§ **Instructions to follow**:
Beneath this task is a listing. Count its lines that contain "last" and answer with the number only.

§ **Records to use**:

· · · · ·

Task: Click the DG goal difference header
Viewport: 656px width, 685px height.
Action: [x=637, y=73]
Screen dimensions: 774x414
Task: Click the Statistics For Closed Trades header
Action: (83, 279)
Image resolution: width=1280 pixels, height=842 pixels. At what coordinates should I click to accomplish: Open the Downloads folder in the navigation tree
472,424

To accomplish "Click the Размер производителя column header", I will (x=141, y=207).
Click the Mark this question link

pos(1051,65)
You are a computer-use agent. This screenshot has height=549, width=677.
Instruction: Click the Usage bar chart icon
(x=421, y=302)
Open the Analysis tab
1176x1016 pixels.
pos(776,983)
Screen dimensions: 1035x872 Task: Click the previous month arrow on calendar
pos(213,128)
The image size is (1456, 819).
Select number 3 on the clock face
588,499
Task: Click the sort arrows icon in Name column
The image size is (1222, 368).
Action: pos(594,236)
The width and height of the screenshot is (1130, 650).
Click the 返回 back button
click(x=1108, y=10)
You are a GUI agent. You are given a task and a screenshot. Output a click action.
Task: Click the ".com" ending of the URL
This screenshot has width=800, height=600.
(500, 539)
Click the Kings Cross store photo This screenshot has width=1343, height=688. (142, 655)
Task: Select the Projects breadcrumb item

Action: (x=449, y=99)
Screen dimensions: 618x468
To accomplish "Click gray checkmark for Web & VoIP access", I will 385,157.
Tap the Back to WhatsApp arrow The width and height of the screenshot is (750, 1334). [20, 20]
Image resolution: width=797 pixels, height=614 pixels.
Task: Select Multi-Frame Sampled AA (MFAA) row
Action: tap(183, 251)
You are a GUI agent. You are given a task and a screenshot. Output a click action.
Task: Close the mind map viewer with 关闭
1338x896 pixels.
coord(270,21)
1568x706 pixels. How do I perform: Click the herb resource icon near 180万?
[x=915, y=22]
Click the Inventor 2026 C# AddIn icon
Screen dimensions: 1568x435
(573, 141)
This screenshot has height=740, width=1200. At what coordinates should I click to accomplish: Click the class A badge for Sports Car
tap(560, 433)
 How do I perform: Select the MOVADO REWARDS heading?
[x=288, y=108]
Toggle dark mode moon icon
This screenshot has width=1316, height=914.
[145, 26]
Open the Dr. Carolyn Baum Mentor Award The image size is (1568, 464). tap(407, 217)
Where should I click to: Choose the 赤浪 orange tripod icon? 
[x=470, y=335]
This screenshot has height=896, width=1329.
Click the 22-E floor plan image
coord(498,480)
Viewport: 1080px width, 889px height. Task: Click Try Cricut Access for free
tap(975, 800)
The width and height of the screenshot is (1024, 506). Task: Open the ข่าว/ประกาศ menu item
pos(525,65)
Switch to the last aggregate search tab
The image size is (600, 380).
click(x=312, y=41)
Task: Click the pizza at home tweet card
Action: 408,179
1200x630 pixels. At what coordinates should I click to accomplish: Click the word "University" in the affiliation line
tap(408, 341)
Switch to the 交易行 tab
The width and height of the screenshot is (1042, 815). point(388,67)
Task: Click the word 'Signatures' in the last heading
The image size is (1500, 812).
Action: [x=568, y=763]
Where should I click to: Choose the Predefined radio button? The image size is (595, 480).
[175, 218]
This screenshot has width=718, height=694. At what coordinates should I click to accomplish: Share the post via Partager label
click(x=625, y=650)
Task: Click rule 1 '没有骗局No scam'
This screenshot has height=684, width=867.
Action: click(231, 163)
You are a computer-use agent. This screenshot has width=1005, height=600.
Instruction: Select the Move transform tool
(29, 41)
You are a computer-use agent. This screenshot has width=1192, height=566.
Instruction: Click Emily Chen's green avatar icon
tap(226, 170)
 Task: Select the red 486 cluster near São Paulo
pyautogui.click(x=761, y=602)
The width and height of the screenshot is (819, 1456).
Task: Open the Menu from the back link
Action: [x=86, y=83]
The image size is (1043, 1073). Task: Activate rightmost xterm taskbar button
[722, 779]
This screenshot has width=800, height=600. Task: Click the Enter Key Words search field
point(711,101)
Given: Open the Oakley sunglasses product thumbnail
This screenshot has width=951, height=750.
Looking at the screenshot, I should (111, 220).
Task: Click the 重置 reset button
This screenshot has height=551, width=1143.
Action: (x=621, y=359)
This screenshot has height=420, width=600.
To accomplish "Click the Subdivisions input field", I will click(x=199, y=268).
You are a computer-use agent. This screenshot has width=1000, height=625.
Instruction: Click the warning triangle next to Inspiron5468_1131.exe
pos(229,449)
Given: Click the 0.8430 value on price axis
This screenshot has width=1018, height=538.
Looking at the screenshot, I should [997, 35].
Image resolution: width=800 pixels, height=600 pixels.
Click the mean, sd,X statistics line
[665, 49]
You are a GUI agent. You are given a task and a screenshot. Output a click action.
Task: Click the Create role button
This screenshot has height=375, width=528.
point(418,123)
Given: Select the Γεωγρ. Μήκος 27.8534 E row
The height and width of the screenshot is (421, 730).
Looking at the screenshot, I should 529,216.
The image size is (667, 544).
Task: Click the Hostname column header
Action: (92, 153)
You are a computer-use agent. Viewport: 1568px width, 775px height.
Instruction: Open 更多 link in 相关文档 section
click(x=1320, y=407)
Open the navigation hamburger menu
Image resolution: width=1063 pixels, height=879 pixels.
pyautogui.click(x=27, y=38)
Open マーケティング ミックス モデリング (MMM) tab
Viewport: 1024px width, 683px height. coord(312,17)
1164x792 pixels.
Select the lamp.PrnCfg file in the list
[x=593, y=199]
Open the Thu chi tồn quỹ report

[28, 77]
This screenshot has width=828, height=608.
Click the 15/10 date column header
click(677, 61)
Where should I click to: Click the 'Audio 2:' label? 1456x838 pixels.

· · · · ·

§ **Result of the exercise**:
2